— С утра? — кривлюсь я.
Пока Женька не сильно пьян, мы играем в шахматы, которые он носит в щеголеватой сумке, часто теряет, но так как зариться на них некому, находит вновь. За игрой он потихоньку набирается, опрокидывая по четверти стакана, и, в конце концов, упирается стеклянными глазами: «Дай стольник…»
Стольника у меня нет, и тогда он сметает фигуры: «Иди ты на х..!»
Екатерина Великая, без которой ни одна пушка в Европе не могла выстрелить, умерла на стульчаке, сделанном после раздела Польши из наследственного трона династии Пястов.
В юности Женька четыре года провёл на нарах, о чём не любит вспоминать. «Мать меня не любила, — жалуется он. — Среди евреек это редкость, видно, моего папа-шу-русака презирала, за то, что пил — с этого и пошло…» У Женьки есть сводный брат, который по утрам будит его рёвом «ауди», оставляя немного денег и сумку с продуктами. «Вот что такое еврейская семья!» — гордится Женька, выменивая продукты на бутылку. А после раскалывается: «Это он за наследство расплачивается…» И я в который раз слушаю, как Женька ухаживал за парализованной матерью, как после её смерти уступил квартиру брату. «У него дочь, а я — бобыль…» Но это ложь. У Женьки взрослый сын. «От проститутки», — как-то проговорился он.

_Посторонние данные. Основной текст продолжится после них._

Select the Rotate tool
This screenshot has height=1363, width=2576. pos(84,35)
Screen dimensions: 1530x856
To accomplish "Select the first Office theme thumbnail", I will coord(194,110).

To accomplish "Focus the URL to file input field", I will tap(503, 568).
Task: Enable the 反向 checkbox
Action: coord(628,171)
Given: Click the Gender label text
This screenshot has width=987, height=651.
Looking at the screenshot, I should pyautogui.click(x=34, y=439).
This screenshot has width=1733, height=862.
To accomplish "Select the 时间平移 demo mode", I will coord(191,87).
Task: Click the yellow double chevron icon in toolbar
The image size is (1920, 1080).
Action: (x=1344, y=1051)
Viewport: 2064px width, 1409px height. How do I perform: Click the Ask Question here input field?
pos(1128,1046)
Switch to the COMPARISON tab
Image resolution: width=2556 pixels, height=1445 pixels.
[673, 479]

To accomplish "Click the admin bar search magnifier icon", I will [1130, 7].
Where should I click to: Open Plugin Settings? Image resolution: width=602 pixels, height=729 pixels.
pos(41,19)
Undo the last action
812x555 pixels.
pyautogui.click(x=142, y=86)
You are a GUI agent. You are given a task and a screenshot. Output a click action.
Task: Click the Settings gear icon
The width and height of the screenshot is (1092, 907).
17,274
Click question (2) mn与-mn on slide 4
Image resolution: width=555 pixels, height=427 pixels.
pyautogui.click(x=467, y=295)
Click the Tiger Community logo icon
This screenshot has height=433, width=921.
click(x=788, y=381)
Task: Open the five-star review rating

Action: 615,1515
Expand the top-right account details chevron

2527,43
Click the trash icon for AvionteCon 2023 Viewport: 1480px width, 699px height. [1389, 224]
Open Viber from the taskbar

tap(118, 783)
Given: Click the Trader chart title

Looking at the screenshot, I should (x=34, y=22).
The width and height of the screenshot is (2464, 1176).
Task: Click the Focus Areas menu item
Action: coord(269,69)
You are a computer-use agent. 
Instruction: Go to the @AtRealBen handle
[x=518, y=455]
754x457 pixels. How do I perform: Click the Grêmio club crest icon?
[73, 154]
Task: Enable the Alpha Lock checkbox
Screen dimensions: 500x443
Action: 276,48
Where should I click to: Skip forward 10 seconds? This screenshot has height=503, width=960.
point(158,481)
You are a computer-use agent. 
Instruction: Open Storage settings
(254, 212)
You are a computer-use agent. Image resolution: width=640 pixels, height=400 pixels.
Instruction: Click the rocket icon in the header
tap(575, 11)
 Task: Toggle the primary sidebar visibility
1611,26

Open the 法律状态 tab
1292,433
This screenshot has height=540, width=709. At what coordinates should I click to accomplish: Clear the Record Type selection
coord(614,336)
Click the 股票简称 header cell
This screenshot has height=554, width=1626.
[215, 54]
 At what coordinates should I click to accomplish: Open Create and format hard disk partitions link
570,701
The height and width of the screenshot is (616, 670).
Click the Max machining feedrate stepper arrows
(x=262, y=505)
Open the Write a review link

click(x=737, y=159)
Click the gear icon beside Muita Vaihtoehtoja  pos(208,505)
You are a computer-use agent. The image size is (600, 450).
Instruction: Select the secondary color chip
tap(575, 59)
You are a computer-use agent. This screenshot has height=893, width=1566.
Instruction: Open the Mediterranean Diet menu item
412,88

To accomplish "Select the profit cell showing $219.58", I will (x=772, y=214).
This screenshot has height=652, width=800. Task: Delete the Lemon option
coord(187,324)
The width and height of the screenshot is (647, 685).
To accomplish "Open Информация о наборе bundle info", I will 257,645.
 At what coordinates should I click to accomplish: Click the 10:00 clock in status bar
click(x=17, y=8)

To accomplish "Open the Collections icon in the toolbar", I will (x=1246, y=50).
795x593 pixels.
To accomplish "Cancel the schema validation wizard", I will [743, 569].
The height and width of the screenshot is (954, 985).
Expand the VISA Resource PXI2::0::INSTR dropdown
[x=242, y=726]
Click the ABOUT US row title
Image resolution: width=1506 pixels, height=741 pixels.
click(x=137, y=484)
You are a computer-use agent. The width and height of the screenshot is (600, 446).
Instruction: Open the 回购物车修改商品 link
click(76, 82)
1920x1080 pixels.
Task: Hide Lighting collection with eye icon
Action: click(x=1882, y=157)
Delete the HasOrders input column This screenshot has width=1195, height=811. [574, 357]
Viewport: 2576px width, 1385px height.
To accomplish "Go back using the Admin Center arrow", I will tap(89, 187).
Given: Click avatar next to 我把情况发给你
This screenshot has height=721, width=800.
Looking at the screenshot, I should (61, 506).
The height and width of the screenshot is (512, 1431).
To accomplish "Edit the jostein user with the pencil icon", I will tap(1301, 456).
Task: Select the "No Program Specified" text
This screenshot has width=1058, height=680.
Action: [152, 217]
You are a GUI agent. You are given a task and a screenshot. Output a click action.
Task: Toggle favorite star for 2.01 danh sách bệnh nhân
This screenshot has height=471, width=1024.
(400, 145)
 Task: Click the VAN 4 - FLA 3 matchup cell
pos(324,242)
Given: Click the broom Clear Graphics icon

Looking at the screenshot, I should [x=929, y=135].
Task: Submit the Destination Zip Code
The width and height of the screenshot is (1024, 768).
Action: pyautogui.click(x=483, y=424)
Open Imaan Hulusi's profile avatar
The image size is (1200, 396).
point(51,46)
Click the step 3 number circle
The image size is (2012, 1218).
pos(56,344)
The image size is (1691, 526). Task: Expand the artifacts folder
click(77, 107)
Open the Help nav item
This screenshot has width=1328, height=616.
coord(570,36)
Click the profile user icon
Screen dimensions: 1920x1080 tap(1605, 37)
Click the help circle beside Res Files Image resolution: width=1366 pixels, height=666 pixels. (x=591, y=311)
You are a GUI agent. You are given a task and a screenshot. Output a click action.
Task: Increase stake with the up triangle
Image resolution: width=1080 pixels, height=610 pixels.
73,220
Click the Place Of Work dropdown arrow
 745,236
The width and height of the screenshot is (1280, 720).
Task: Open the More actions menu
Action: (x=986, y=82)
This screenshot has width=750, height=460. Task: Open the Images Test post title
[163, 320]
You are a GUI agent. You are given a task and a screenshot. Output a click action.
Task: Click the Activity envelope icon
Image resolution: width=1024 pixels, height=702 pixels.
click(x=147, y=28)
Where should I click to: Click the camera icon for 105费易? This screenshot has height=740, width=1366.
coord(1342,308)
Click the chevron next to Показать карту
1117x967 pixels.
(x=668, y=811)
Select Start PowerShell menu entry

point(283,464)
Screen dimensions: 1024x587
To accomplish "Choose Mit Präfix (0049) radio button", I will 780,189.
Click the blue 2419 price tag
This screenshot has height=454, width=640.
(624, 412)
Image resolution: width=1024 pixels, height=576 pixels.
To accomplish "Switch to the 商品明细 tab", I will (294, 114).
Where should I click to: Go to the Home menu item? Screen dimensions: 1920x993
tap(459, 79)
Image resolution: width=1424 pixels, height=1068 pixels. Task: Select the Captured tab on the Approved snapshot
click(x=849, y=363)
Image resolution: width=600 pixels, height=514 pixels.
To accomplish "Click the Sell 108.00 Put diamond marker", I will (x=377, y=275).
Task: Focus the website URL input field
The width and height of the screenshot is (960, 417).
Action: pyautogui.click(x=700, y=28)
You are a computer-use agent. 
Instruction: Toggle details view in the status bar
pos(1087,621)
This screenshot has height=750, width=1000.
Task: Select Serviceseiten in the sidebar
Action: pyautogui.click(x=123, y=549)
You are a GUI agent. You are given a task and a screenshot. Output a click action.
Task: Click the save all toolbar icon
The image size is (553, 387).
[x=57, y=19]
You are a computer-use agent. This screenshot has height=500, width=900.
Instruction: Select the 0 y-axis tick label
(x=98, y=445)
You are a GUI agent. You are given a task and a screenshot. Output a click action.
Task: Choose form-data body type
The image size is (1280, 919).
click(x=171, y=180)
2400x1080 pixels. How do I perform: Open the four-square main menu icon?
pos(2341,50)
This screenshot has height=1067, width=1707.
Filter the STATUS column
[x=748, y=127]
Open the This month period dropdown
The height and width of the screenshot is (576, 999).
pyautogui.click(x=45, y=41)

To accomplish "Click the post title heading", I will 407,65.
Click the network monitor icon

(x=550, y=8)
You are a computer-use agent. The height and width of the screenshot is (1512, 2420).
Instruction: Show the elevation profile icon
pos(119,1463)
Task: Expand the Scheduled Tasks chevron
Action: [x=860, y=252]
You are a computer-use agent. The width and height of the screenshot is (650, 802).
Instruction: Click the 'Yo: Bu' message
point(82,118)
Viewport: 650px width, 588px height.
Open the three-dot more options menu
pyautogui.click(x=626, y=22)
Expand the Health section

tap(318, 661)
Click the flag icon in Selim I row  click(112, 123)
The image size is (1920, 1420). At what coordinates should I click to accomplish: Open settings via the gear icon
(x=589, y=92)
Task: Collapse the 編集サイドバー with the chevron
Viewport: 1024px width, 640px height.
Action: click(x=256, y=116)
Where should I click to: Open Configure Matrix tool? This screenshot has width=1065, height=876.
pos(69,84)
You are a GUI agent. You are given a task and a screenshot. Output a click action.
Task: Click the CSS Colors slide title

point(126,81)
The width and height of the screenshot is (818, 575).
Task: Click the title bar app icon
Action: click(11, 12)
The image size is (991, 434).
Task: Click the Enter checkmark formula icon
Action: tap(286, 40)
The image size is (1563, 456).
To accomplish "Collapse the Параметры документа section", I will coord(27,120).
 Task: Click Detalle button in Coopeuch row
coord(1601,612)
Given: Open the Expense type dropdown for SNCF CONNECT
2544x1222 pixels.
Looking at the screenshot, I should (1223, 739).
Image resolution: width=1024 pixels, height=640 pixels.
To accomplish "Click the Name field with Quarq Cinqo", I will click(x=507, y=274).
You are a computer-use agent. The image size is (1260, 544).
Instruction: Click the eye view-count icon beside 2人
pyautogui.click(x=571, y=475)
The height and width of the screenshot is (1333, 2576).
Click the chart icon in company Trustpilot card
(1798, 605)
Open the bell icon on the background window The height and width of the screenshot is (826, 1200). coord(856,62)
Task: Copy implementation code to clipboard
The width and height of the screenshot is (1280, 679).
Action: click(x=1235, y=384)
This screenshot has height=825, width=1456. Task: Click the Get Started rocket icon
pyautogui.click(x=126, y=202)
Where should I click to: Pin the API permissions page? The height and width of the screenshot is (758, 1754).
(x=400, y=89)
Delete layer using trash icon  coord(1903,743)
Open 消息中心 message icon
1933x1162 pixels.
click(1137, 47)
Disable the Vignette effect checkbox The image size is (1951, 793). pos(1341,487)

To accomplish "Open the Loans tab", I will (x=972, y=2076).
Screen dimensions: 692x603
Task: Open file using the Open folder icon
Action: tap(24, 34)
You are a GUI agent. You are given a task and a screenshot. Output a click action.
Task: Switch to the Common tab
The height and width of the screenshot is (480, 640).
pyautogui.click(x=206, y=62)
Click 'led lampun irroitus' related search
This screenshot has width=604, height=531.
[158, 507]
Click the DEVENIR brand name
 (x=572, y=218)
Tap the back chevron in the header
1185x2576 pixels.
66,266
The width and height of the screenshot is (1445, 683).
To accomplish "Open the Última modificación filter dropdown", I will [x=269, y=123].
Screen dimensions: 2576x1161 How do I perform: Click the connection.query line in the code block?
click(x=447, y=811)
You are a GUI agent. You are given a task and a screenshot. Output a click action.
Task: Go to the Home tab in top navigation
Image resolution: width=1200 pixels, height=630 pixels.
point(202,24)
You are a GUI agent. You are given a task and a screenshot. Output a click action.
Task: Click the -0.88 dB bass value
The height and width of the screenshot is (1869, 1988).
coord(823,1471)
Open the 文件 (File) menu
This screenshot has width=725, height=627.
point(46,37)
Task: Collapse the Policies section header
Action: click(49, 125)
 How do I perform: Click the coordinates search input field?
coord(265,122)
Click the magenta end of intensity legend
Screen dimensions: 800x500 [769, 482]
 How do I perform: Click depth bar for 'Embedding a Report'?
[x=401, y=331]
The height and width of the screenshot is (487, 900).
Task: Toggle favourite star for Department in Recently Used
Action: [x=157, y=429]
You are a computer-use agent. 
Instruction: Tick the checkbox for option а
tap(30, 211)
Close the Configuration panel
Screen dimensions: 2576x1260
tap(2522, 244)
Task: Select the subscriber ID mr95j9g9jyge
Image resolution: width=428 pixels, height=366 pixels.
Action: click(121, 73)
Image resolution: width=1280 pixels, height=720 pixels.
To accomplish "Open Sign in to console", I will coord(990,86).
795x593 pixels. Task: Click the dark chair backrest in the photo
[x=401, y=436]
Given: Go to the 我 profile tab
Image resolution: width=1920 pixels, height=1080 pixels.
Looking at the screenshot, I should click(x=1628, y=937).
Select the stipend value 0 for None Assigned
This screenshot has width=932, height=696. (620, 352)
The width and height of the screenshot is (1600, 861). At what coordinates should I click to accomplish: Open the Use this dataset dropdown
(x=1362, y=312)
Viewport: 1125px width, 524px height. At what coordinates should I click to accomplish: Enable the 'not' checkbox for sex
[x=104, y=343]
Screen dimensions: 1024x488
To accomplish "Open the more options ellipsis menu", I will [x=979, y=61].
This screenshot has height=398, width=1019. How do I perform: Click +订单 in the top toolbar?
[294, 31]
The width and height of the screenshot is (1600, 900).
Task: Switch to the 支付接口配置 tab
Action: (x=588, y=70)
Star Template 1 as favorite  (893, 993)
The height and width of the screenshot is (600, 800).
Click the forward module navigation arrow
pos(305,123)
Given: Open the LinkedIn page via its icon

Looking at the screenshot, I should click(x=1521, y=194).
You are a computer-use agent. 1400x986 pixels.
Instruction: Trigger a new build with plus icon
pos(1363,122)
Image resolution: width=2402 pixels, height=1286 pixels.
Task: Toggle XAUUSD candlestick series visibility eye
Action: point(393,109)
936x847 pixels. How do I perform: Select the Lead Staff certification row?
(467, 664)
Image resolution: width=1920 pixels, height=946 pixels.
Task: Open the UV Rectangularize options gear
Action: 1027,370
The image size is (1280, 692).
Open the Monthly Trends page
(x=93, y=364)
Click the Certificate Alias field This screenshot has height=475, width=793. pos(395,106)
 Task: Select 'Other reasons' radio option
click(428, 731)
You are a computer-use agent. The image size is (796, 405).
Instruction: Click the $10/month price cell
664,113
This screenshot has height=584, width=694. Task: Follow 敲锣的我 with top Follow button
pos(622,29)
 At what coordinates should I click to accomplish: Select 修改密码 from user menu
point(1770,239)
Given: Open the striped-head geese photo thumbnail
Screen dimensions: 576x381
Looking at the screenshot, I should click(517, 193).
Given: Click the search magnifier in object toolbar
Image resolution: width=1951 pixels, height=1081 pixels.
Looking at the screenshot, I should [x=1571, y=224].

И это всё, что ему известно.
После взятия Парижа сорок тысяч русских, каждый пятый, не захотели возвращаться на родину.
«Жизнь алкоголика полна неожиданностей», — бахвалится Женька, намекая на времена, когда был при деньгах. Он работал в шоу-бизнесе и до сих пор сыплет именами «звёзд», которым устраивал концерты. Я слушаю вполуха, не переставая кивать, начинаю читать стихи. Женька замирает. «Я — вор, — скалится он, — школу не закончил, теперь приходится воровать знания…»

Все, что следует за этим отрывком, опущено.